トーキョーN◎VA 2nd. Editionリプレイ 『Shining Sky』

  〜プロローグ〜

暗闇の中、一人の男が歩いていた。
しわ一つないスーツと磨いたばかりの革靴を見れば、彼は大企業の重役に見えたかもしれない。しかし、彼の瞳を見たものは別の感想を抱くだろう。
それは何かを傷つけることに、殺すことに慣れすぎた瞳だ。
男はゆっくり立ち止まると、暗闇の片隅に向かって微笑んだ。まるでその瞳の冷たさを隠すような白々しくも慈悲深い笑みだった。

「これが狙っているブツだ。」
男はスーツの中に手を入れると、一枚のディスクを取り出し、空中でふと指を離した。
驚くことに、ディスクは落ちることなく、ゆっくり空間を移動していった。
暗闇から細い手が現れ、緩慢な動きでそれを手にした。それと共に新たな人物が暗闇の中から姿を現した。
「核融合プラントぉ?何だ、そりゃ?」
まだ幼さの残る声を張り上げてもう一人の人物、少年は質問した。
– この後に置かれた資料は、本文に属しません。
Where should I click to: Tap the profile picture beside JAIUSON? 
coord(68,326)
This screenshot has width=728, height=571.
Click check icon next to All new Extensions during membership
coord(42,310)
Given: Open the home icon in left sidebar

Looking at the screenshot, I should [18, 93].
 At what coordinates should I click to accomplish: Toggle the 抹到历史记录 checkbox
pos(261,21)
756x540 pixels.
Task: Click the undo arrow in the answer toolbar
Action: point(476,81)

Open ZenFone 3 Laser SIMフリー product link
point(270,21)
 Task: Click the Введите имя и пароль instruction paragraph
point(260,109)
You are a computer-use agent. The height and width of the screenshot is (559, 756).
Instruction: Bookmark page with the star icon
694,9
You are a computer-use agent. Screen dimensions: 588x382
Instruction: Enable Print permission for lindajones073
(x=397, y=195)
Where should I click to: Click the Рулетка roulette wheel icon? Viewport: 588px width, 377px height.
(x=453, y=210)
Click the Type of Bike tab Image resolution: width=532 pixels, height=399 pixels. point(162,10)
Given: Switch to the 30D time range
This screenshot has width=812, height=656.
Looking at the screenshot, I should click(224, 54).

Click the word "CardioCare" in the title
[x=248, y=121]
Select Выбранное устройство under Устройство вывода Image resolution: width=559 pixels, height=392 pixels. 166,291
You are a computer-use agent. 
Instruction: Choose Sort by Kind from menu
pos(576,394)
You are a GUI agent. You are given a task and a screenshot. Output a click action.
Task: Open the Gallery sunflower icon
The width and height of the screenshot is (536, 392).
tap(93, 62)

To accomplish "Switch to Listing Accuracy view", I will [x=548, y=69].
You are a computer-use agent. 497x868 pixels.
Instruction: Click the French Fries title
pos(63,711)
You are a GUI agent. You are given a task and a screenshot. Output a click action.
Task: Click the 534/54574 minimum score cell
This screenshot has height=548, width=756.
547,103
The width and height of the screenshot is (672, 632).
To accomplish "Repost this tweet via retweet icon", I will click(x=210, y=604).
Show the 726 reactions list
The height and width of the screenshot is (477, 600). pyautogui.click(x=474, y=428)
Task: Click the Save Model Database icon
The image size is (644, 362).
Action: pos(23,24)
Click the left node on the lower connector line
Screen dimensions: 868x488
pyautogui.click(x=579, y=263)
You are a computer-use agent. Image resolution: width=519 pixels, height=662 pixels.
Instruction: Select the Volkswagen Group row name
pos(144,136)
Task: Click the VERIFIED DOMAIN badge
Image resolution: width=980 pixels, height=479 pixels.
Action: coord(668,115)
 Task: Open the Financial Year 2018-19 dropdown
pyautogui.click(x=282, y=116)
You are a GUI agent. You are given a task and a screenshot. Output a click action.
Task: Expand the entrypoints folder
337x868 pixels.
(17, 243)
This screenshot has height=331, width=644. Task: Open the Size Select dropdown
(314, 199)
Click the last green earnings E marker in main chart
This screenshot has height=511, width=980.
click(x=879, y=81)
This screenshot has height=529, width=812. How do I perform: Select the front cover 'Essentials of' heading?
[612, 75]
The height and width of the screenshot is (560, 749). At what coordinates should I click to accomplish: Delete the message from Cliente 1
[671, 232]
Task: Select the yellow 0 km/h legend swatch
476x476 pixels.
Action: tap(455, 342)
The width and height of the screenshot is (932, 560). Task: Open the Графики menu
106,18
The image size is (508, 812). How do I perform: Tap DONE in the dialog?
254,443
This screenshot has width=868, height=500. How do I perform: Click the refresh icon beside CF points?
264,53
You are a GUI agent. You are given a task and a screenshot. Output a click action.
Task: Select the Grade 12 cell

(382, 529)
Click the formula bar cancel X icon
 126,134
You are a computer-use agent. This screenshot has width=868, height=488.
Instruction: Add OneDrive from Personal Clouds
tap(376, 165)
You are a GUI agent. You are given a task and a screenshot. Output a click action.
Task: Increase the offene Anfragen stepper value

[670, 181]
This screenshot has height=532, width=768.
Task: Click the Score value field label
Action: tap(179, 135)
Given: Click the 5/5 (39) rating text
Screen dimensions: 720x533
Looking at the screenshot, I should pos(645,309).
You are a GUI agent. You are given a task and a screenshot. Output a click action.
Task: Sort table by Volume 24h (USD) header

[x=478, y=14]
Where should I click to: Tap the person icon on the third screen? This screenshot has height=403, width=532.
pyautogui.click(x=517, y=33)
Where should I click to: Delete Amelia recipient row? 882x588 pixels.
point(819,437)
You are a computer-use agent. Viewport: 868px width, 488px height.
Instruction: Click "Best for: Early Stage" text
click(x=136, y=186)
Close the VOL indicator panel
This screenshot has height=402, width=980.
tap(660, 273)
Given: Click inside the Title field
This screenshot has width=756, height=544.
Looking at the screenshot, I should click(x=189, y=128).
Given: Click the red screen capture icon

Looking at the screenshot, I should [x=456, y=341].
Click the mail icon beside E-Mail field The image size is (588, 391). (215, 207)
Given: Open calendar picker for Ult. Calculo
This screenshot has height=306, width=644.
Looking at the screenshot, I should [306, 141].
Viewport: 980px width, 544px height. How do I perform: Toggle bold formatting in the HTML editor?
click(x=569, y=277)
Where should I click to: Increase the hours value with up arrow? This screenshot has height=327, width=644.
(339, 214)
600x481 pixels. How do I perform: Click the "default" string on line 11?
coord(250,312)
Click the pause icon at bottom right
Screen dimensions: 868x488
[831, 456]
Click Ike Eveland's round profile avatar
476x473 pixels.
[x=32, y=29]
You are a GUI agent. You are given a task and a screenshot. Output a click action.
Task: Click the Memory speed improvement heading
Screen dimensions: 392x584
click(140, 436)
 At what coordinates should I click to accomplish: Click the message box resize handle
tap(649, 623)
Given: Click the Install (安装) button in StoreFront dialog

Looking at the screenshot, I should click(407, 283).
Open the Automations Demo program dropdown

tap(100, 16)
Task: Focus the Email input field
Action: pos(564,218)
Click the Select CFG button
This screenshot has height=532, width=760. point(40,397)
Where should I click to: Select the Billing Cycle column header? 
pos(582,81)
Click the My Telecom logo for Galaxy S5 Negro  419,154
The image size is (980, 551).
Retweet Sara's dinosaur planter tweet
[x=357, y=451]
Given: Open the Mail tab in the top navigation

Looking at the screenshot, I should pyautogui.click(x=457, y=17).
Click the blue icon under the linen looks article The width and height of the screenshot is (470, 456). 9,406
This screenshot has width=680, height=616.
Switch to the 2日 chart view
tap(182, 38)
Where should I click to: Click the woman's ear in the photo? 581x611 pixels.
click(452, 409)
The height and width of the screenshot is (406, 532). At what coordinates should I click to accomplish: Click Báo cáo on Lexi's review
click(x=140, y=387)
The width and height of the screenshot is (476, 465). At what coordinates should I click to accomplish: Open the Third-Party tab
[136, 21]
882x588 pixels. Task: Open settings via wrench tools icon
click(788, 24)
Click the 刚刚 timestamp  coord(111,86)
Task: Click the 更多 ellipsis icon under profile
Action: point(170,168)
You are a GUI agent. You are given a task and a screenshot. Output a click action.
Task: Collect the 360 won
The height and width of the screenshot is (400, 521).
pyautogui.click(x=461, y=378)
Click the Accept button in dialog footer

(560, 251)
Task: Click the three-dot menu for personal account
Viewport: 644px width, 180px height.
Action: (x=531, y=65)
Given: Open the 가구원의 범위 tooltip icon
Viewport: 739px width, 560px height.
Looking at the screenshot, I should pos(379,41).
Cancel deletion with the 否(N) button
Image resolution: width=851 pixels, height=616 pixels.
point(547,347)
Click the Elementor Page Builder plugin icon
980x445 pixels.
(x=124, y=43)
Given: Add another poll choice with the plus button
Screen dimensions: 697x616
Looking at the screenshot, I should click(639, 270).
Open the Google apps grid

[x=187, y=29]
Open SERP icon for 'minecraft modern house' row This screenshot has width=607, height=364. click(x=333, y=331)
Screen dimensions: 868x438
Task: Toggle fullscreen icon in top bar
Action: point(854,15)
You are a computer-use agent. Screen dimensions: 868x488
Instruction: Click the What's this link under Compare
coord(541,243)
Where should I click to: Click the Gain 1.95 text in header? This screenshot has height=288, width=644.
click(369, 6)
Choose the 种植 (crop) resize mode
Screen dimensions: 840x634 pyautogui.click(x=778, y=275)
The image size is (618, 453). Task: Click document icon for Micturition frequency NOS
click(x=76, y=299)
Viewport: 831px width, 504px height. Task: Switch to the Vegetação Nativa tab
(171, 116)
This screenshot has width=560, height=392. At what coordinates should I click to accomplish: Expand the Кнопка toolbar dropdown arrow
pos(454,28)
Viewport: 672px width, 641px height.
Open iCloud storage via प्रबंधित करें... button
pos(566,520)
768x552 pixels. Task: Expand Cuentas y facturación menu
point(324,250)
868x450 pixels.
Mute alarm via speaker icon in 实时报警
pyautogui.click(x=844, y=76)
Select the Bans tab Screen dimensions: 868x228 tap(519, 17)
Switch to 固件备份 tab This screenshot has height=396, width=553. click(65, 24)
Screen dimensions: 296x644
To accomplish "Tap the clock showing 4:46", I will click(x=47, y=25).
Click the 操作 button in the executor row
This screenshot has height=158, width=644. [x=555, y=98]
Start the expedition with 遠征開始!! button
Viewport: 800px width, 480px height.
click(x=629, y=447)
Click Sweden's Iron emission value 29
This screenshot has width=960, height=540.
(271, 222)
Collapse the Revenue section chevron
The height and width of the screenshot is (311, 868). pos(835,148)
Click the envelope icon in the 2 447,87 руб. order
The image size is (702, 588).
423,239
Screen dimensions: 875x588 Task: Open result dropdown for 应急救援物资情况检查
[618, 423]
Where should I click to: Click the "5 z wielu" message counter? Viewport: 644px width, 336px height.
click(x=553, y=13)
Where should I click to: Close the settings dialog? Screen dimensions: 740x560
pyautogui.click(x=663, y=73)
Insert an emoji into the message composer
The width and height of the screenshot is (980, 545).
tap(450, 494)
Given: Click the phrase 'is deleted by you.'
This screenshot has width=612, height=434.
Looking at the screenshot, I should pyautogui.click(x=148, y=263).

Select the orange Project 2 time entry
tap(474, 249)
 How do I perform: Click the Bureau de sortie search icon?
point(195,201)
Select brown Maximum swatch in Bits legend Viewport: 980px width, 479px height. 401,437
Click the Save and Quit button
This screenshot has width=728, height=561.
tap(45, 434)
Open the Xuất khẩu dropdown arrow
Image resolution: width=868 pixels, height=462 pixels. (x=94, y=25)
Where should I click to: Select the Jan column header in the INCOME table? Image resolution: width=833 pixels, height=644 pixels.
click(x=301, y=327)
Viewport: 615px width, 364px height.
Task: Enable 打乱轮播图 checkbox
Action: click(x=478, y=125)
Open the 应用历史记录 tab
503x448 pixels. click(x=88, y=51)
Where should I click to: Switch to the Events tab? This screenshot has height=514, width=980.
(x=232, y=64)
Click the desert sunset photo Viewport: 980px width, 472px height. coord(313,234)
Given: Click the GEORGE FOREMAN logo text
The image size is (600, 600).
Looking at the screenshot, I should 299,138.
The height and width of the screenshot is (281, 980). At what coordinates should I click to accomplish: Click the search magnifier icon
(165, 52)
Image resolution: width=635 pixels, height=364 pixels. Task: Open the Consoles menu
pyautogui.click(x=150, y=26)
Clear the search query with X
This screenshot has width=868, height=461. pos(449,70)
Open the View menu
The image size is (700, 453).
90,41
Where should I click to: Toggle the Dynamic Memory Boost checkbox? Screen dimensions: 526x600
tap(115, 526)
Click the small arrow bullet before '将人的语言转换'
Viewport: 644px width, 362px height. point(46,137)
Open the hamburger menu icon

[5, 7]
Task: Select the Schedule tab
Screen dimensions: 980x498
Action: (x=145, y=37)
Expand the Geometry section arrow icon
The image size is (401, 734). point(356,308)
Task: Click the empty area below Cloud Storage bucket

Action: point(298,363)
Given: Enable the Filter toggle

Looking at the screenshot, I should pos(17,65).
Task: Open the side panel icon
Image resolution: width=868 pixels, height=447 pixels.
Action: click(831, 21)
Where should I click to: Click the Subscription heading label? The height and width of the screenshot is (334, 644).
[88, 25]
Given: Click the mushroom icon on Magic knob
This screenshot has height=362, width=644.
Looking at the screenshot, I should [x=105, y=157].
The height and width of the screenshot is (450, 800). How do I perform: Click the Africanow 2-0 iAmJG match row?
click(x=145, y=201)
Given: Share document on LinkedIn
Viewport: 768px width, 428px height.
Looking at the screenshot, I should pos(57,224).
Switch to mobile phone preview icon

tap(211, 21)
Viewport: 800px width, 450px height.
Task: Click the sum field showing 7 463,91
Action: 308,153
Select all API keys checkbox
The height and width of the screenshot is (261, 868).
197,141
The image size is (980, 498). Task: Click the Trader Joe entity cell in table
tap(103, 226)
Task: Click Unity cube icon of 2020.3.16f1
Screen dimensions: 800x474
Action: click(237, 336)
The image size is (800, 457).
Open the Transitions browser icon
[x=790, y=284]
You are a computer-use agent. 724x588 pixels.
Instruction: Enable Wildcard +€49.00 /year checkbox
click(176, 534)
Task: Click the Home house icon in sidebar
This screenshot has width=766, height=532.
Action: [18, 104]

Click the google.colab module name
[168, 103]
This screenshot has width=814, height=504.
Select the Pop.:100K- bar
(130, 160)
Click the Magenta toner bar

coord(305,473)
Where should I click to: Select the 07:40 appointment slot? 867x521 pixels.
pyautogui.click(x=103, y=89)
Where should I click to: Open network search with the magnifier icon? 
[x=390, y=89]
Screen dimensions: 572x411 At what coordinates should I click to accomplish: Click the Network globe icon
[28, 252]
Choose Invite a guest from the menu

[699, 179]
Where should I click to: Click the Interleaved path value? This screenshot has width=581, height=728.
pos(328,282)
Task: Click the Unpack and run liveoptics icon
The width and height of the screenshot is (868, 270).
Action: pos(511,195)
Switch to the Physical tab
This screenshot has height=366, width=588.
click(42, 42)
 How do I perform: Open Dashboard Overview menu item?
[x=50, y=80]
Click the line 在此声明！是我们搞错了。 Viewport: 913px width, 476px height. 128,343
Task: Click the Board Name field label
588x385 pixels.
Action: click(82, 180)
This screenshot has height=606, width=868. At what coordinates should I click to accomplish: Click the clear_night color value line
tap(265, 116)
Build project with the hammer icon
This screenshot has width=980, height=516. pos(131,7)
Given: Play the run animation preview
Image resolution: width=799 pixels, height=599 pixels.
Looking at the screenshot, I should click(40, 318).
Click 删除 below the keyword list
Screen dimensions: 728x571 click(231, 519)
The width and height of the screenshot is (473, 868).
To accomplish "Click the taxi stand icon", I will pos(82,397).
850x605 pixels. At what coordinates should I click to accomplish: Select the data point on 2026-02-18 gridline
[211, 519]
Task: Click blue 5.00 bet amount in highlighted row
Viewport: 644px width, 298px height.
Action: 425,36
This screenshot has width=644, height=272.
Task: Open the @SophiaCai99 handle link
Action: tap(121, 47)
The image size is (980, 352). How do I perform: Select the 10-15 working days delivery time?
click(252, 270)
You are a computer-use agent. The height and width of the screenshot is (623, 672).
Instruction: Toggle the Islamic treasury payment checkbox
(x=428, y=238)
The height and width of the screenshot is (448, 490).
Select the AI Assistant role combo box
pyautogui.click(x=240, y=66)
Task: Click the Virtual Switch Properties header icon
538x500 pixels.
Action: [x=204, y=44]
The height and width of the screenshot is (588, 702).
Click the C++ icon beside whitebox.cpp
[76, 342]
柔らかそうな前髪が顔の上半分を覆っているのが特徴的だ。
「次世代のエネルギー機関だ。」
男の説明に首を傾げつつ、少年は再び男に尋ねた。
「高く売れるの?」
「もちろんだ。いつものようにスマートに。」
その答えに満足したように微笑みながら少年は自信たっぷりに言った。
「わかってるって!」
男もまた、その答えに満足したようだった。笑みが口元から波紋を描く。
「それでは失礼……。」
踵を返し、立ち去ろうとする男の背中に少年は言葉を投げかけた。
「ちょっと待って。」
男は振り返ると、わずかに眉をひそめて言った。
「なんでしょう。」
「ボクの目を治してくれる病院は?」
少年は強調するように強く言った。
「この件が終わり次第紹介します。」
「頼むよ、“アルファ”」
少年は安心したように笑った
「えぇ、“ブランチ”」
男、いやアルファは今度こそ振り返らずに来た道を引き返し始めた。

「かくして迷宮の扉は開かれた、か。」
アルファは芝居がかった調子で闇に独白した。
言葉が闇に吸い込まれるのと同時に、その笑顔の奥の傲慢さもかき消されたようだった。